Collected data entries
----------
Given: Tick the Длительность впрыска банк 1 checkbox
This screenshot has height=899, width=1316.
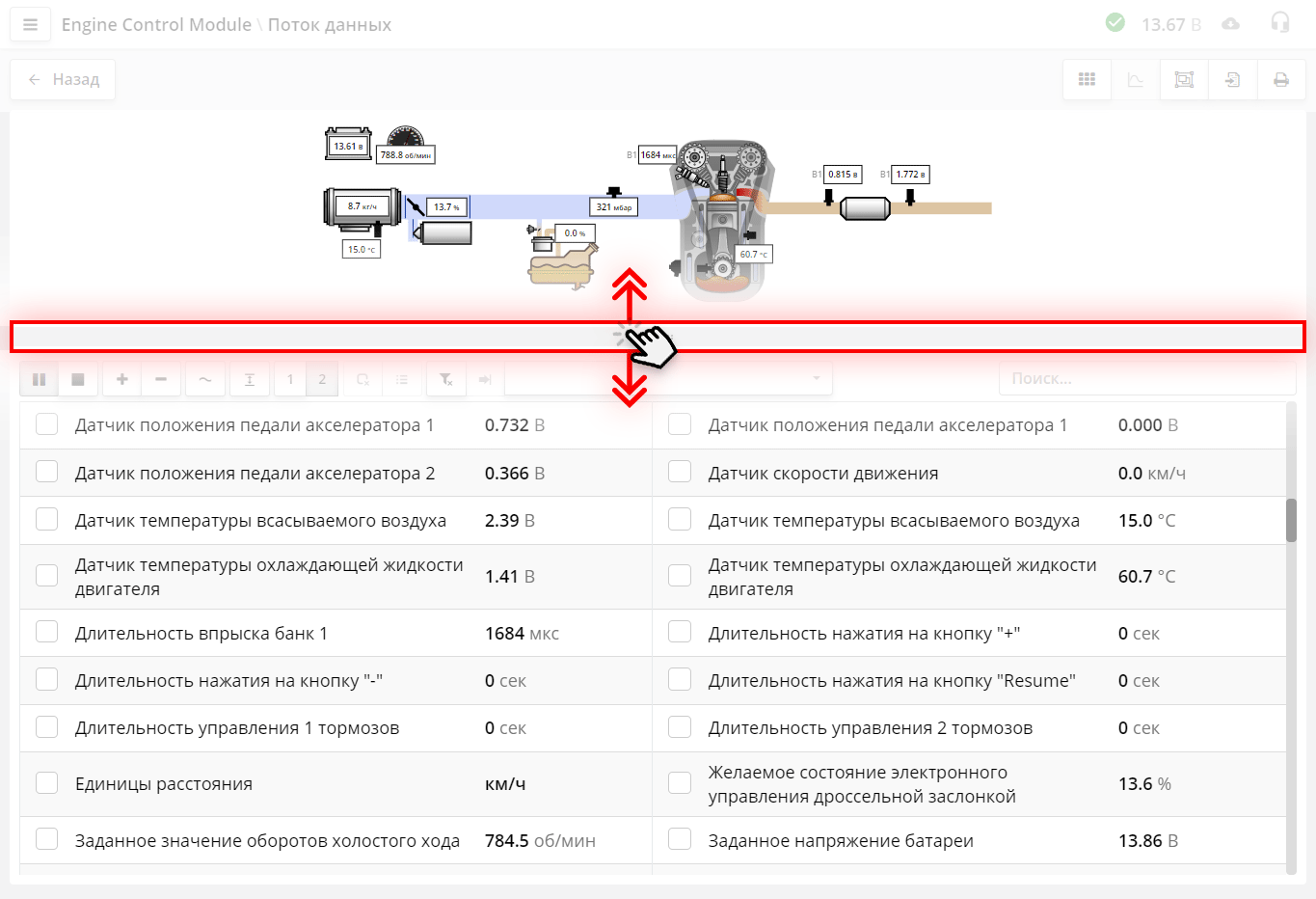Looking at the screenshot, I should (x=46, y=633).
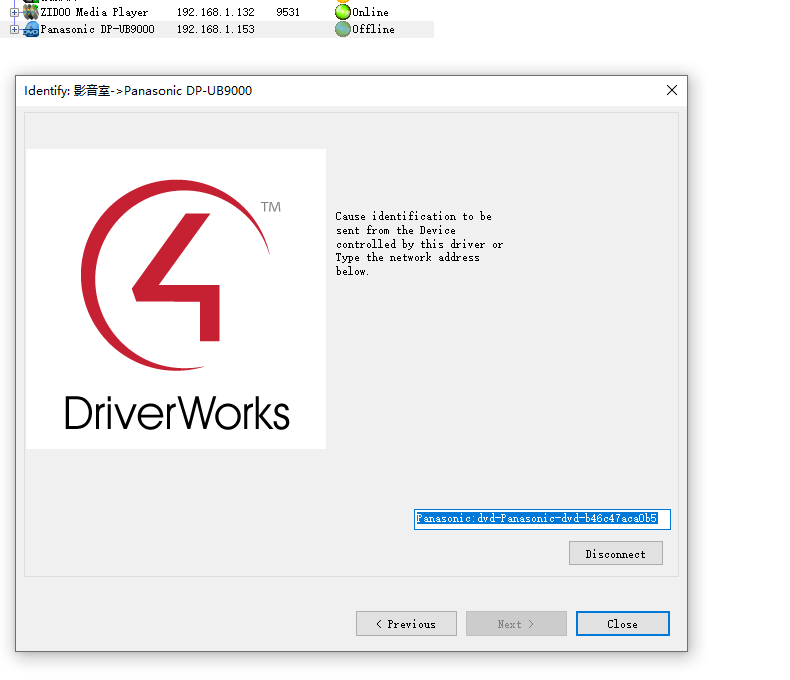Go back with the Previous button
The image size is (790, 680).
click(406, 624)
----------
> **YOUR OBJECTIVE**: Print all the lines above again exactly, without any pictures.

> **EXERCISE OUTPUT**:
Given: Tick the Длительность впрыска банк 1 checkbox
This screenshot has height=899, width=1316.
Looking at the screenshot, I should (x=46, y=633).
Go back with the Previous button
The image size is (790, 680).
click(406, 624)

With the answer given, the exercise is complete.